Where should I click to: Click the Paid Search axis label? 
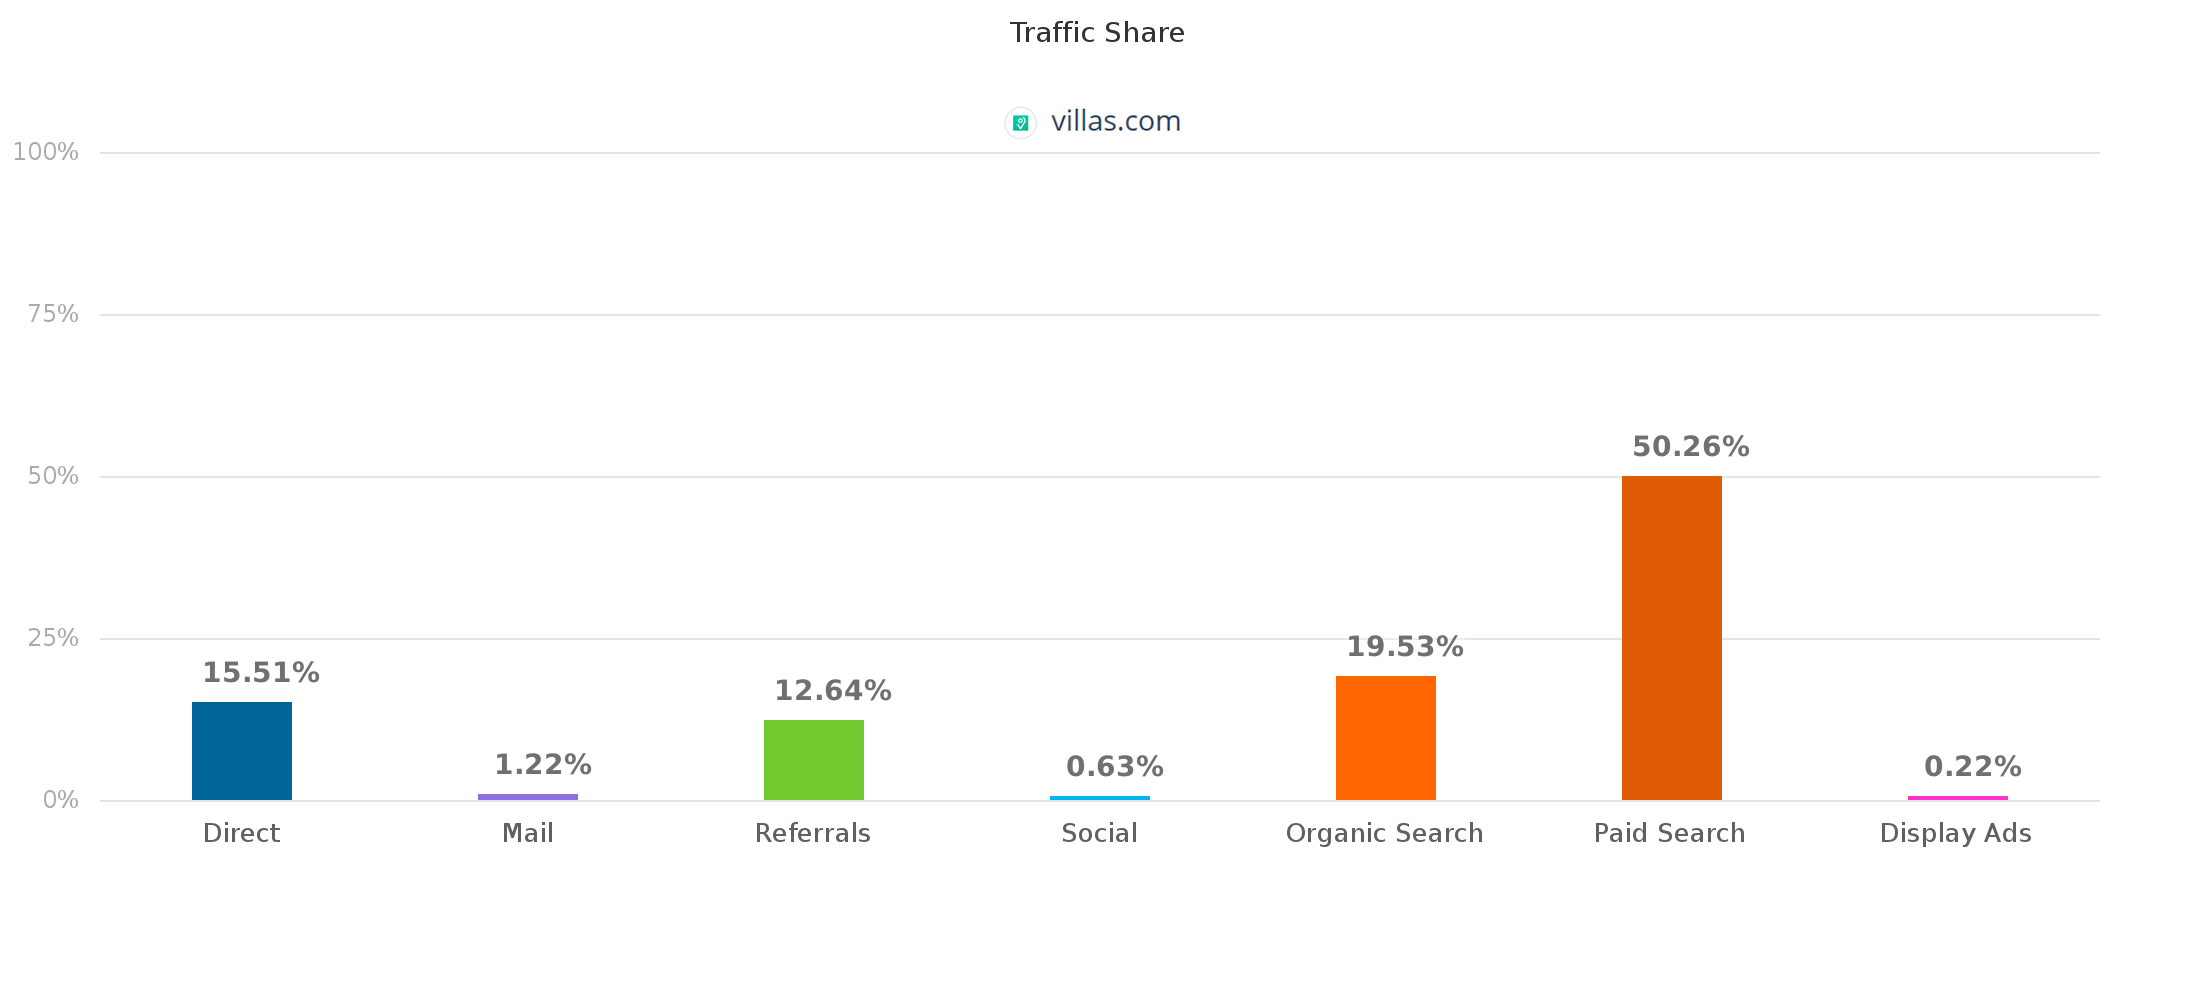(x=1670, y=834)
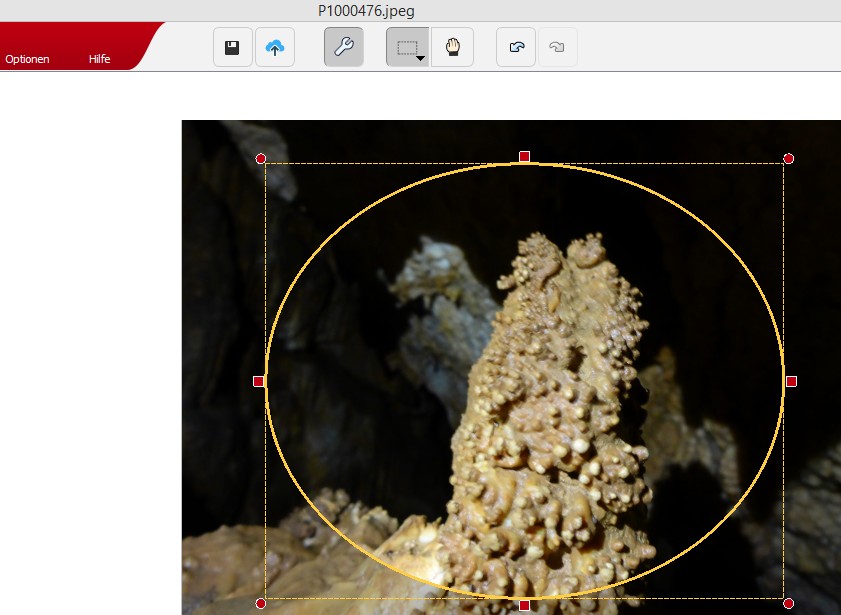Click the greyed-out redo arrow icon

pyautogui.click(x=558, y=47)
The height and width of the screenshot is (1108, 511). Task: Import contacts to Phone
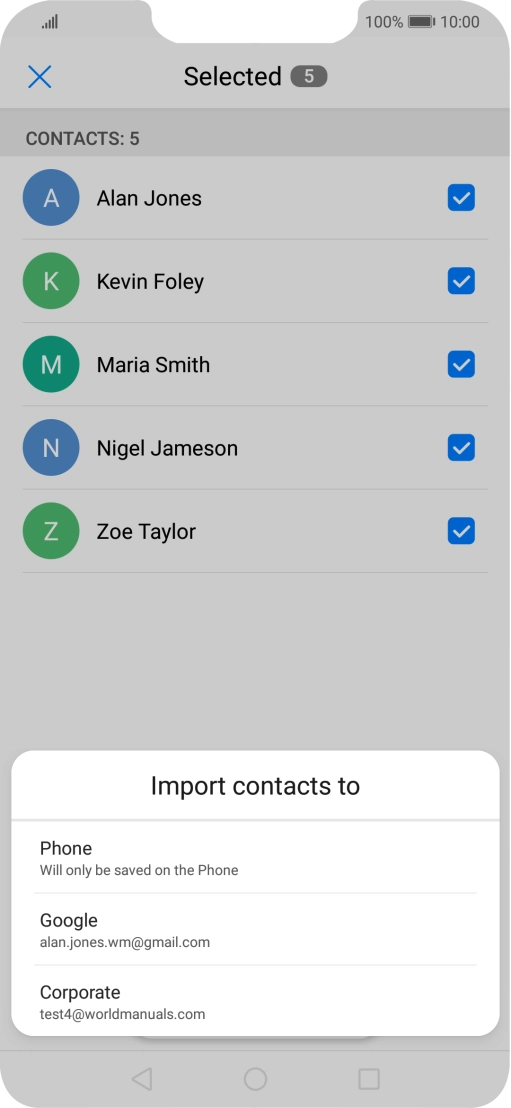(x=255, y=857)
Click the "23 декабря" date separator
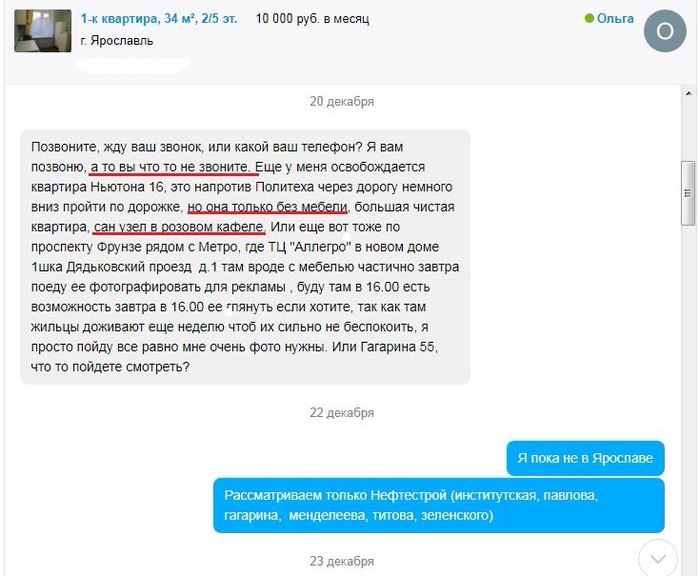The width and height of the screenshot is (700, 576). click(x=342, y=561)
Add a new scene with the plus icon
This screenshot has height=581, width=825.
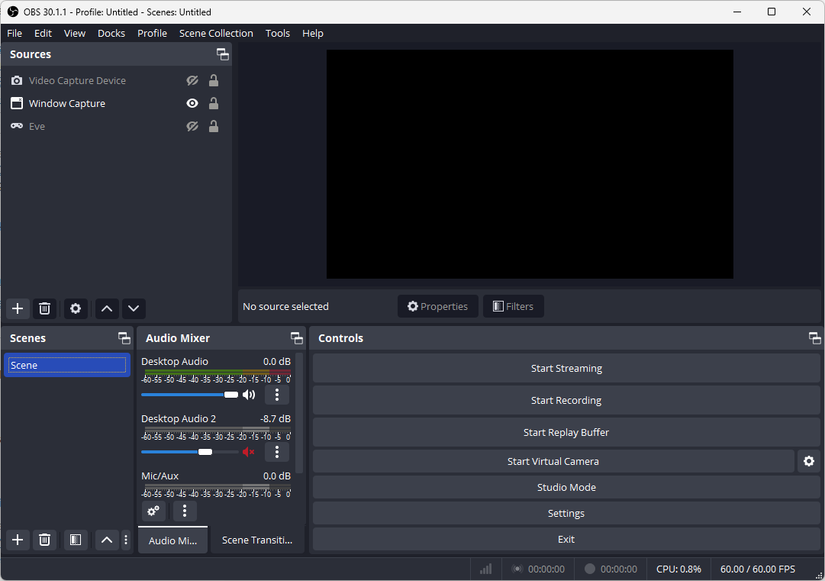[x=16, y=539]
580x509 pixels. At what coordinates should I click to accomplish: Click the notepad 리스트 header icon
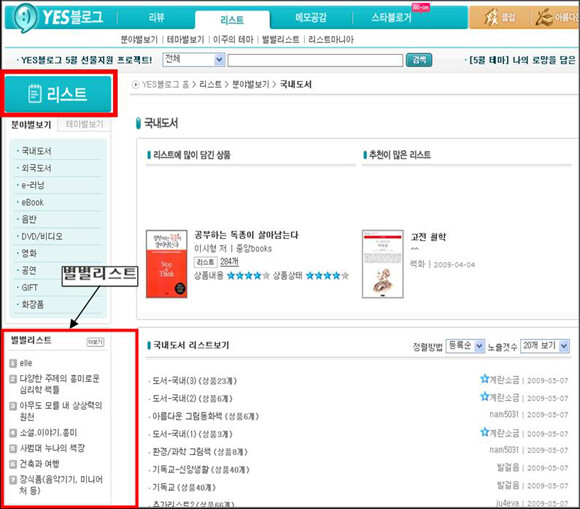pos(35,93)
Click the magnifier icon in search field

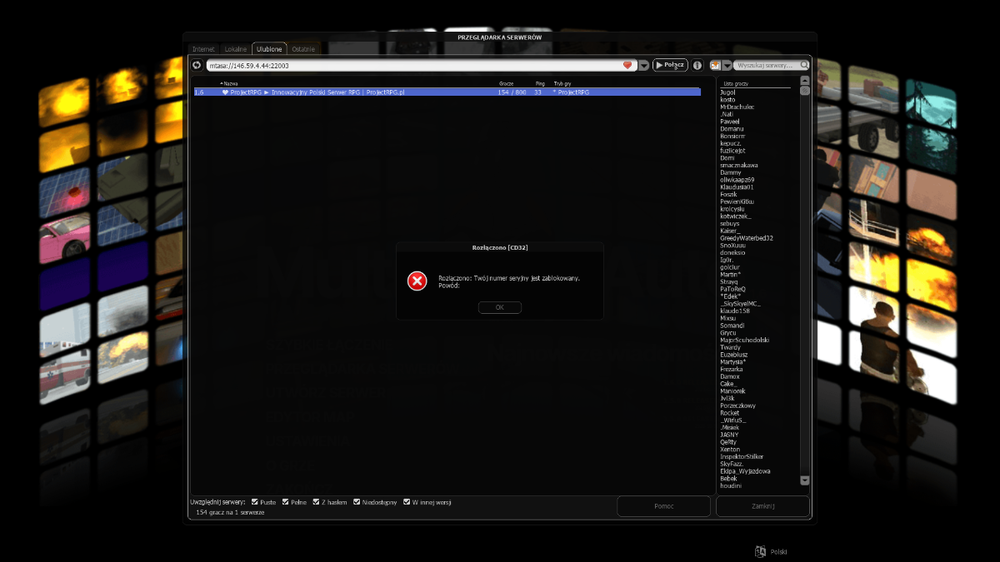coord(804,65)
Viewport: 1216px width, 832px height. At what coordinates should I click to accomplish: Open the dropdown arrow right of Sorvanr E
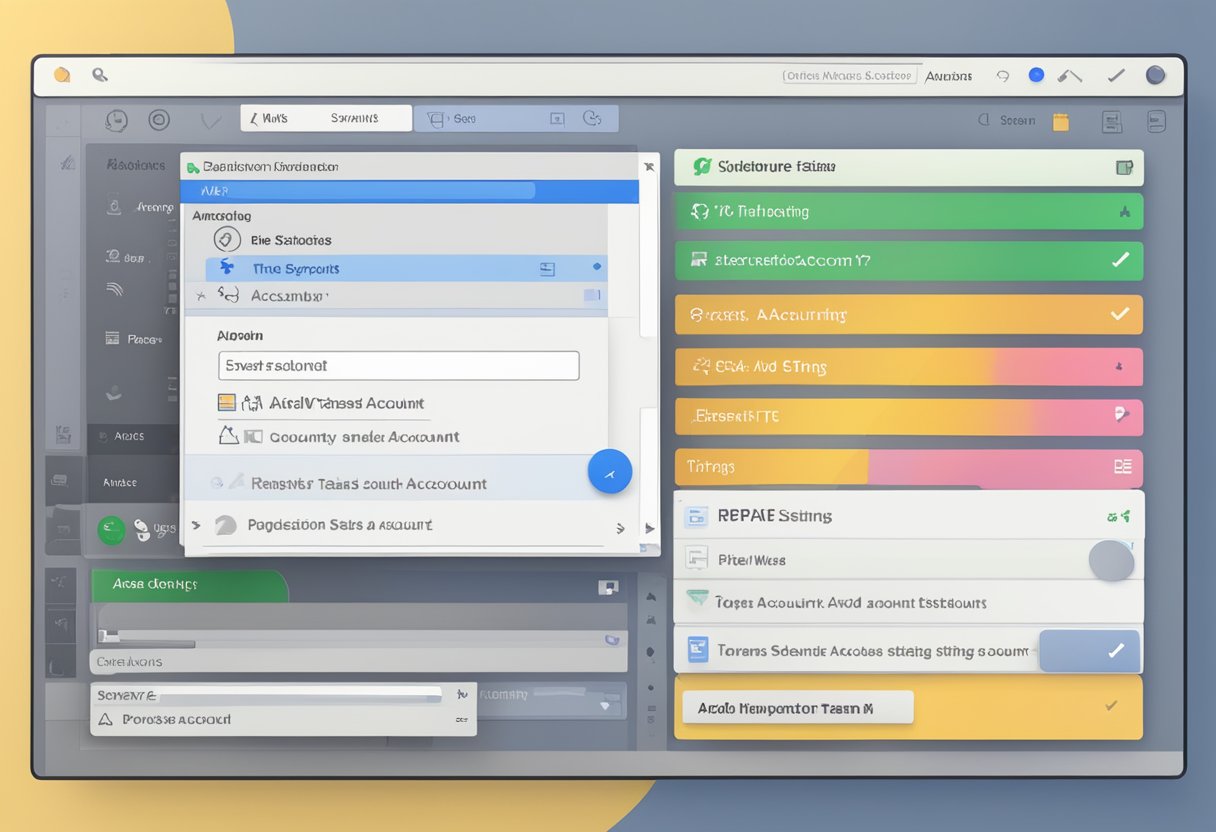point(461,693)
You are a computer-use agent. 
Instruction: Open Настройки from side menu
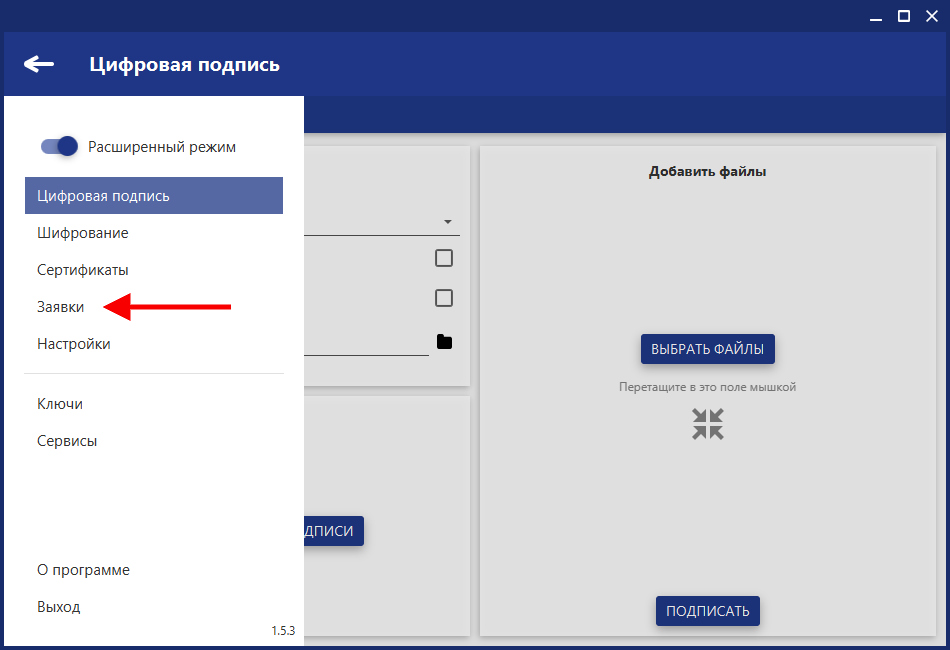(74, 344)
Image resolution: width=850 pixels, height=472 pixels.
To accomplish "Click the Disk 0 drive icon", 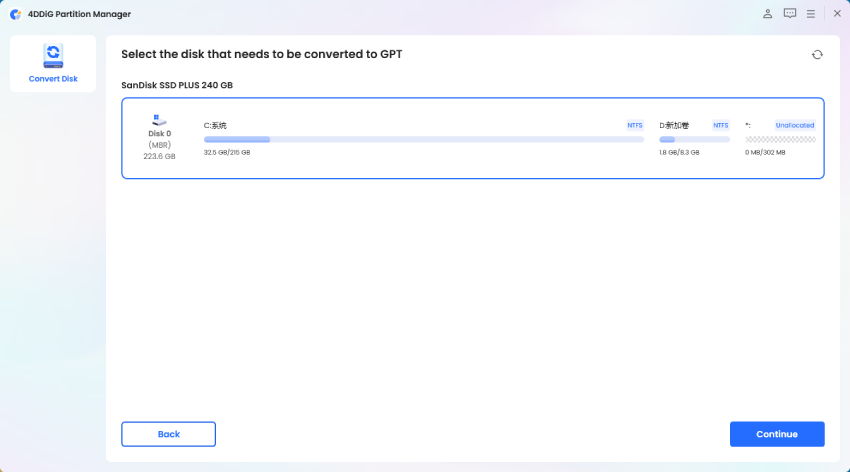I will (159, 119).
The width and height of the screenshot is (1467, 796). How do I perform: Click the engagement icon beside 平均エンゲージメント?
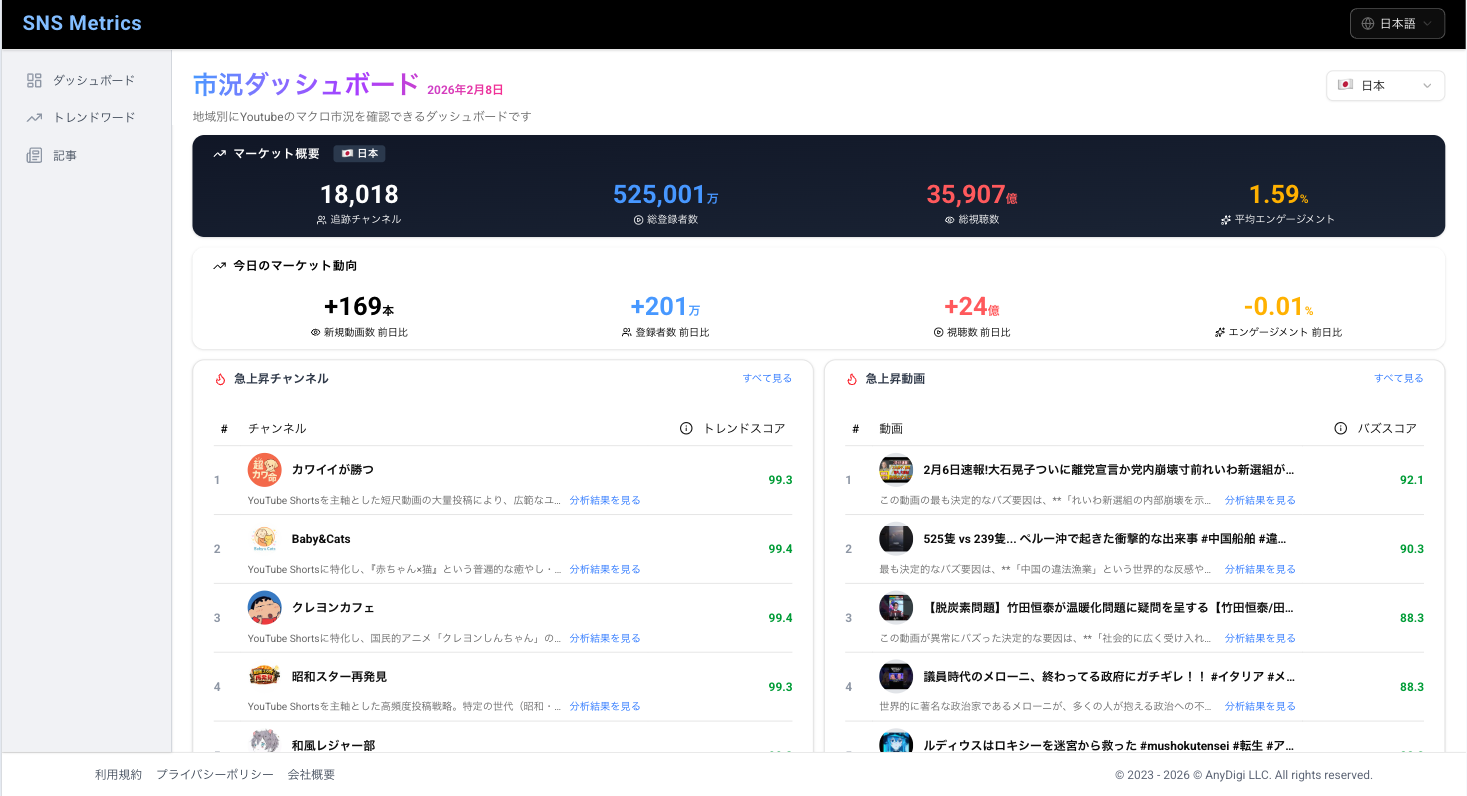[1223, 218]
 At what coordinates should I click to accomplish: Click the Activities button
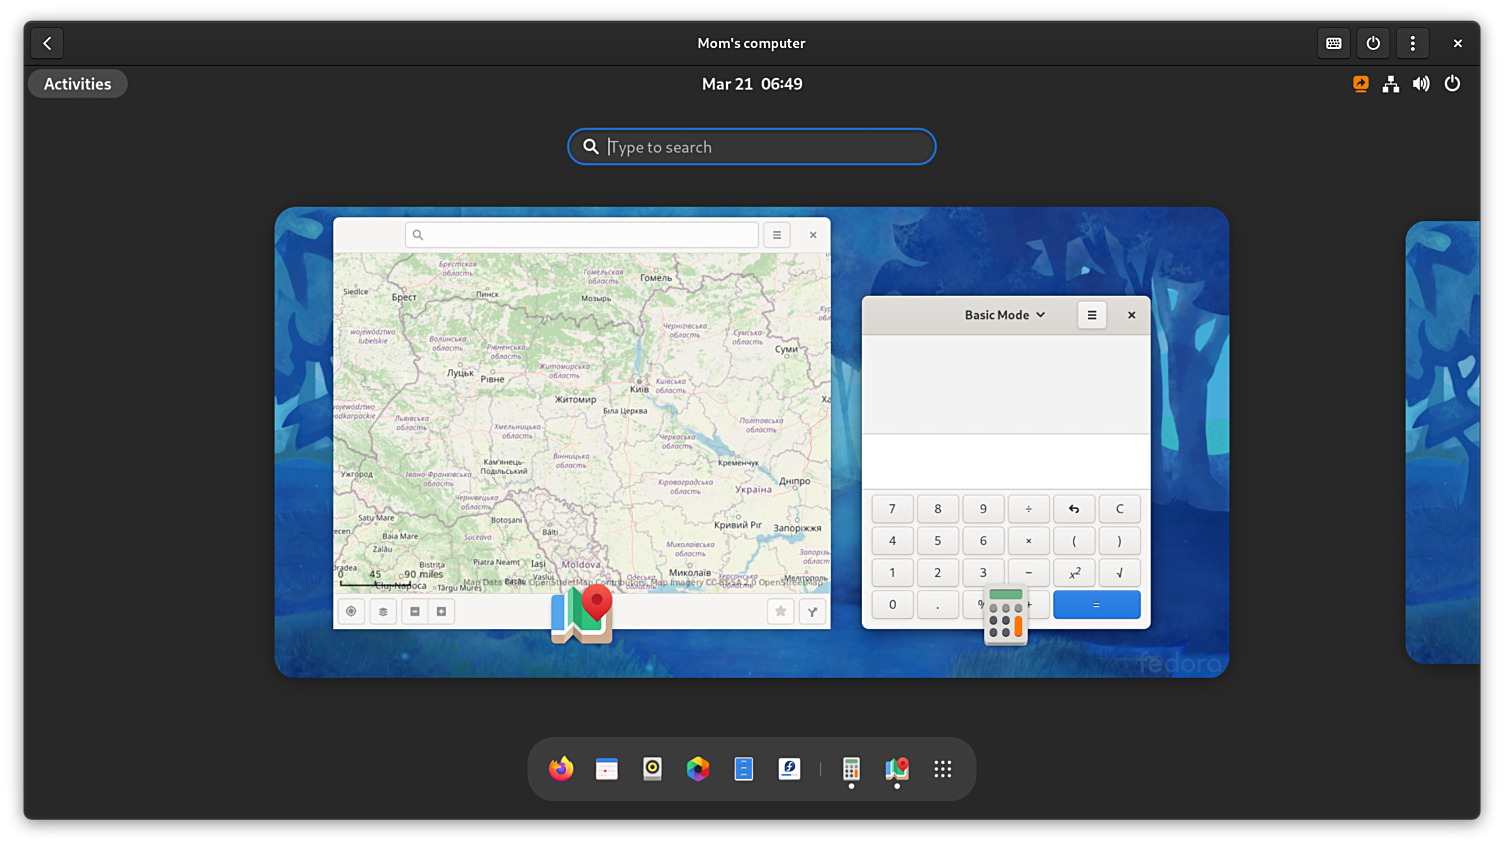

========================================================================

Required work — Out of the records above, set down only the lines from the one that contains "Click the magnifier icon in search field" through the one that contains "You are a computer-use agent.", unchanged and without the pictures.

Your solution —
Click the magnifier icon in search field

coord(804,65)
Viewport: 1216px width, 832px height. At what coordinates should I click to accomplish: Open the dropdown arrow right of Sorvanr E
point(461,693)
You are a computer-use agent. 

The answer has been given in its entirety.